CANMORE – After a successful debut year in 2018, the Canmore Summer Theatre Festival is back for another year.
Local community theatre group, Pine Tree Players, in collaboration with Calgary’s Artists’ Collective Theatre, present Robin Hood: Prince of Outlaws and A Midsummer Night’s Dream, starting July 10 for the summer.
Both plays are set to play outside at Canmore’s Stan Rogers Memorial Stage, and according to Marcus Williams, director of Robin Hood: Prince of Outlaws, the Pine Tree Players want to take advantage of Canmore’s natural surroundings.
“One of the reasons we chose these two plays is because it’s outdoor theatre in Canmore. We have a beautiful outdoor area obviously here,” he said.
“These are two plays that take place in the forest and they are perfect for characters interacting with real trees and not fake ones.”
Despite its long history in theatre, A Midsummer Night’s Dream and Robin Hood: Prince of Outlaws still remain relevant today, according to Williams.
“It’s funny because Robin Hood has always been a play that has been carried out throughout the ages,” Williams said.
“Everyone kind of knows the story of Robin Hood. It’s the classic folklore, it’s a story that’s been passed down for probably thousands and thousands of years.”
In this year’s Canmore Summer Theatre Festival, Williams ensured to keep the major themes of the story alive, like helping out humankind and remaining selfless in life. He also wanted to add the group’s own interpretation of the play.
“It’s really ridiculous funny, Monty Python-esque kind of humour. It’s going to be really quite fun, quite ridiculous,” Williams said.
Similarly, the Shakespearian classic, A Midsummer Night’s Dream, with its first performance back in the early 17th century, its themes on relationships remain relevant even today. However, the challenge with Shakespeare is that language is not always easy to follow.
“When you read Shakespeare’s text, like when you’re reading it as someone who is kind of new to it, it’s really hard to understand,” Williams said.
“But if you see it paired with actors who know what they’re doing and have gone through that process of trying to figure out and learn what exactly this line means … everything was done for a reason when Shakespeare was writing it [and] it makes it really easy for the audience to read it and follow along.”
The Canmore Summer Theatre Festival also provides a great mentorship for participating actors and actresses.

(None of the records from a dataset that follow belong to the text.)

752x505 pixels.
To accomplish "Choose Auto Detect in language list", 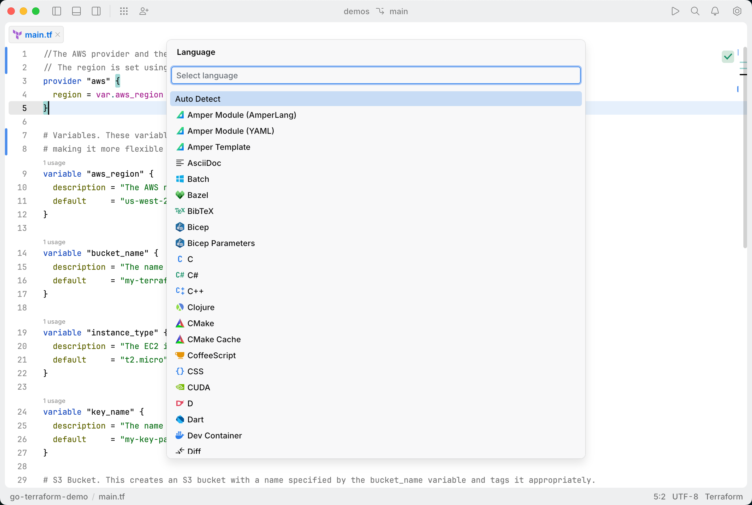I will pyautogui.click(x=375, y=99).
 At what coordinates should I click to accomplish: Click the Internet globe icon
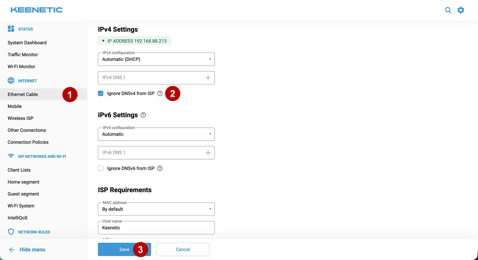click(11, 80)
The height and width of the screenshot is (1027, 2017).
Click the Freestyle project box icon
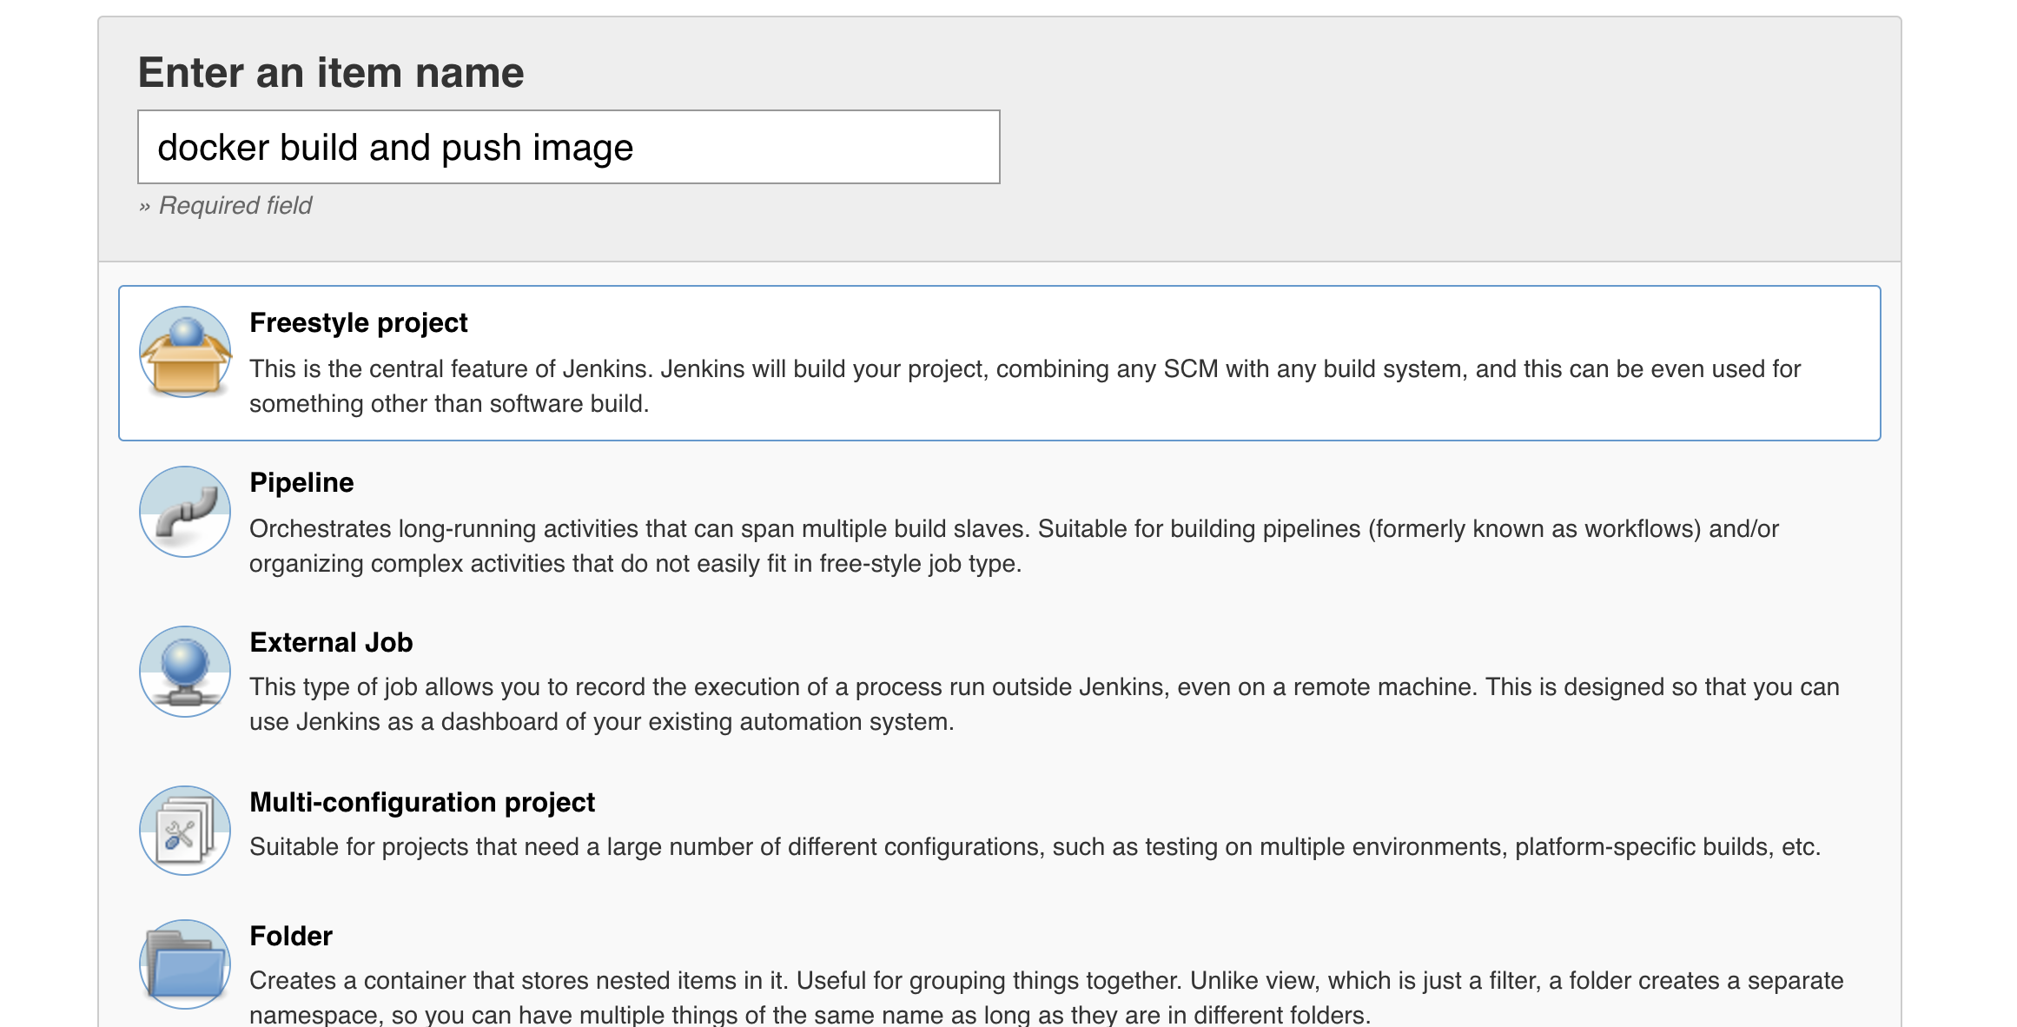(x=185, y=352)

With a diverse age group of 32 performers from the Bow Valley, the cast of both productions is able to learn a lot from each other.
Tyler McClaron is the assistant director of A Midsummer Night’s Dream, actor in both plays and acting mentor in the festival.
“Sometimes when people are a little bit more seasoned they bring more of that ability to do well and to give the emotion that they want to the audience, but that freshness that comes from being a new actor can only help to make everybody’s performances more vibrant, I would say,” McClaron said.
The mentorship program is not only beneficial to new actors, but even for actors with years of experience.
“I think it’s always important that learning is an aspect of the theatre,” McClaron said.
“It’s not just hidden, that we’re all aware, we’re always learning about ourselves, we’re always learning to improve our skills and help put on better productions in the future.”
Pine Tree Players, a non-profit of almost 40 years, has been an integral part of Canmore’s theatre community. Within the past couple years, theatre has been growing more and more in Canmore.
“All of a sudden this community has become like a theatre community … We are quite a budding, thriving community theatre scene. I think our Summer Theatre Festival, within two years has become a staple,” Williams said.
Running July 10th to July 21st from Thursdays to Saturdays, Robin Hood: Prince of Outlaws will play at the Stan Rogers Memorial Stage as a matinee show at 1 p.m. Later in the evening, A Midsummer Night’s Dream will be onstage at 7 p.m.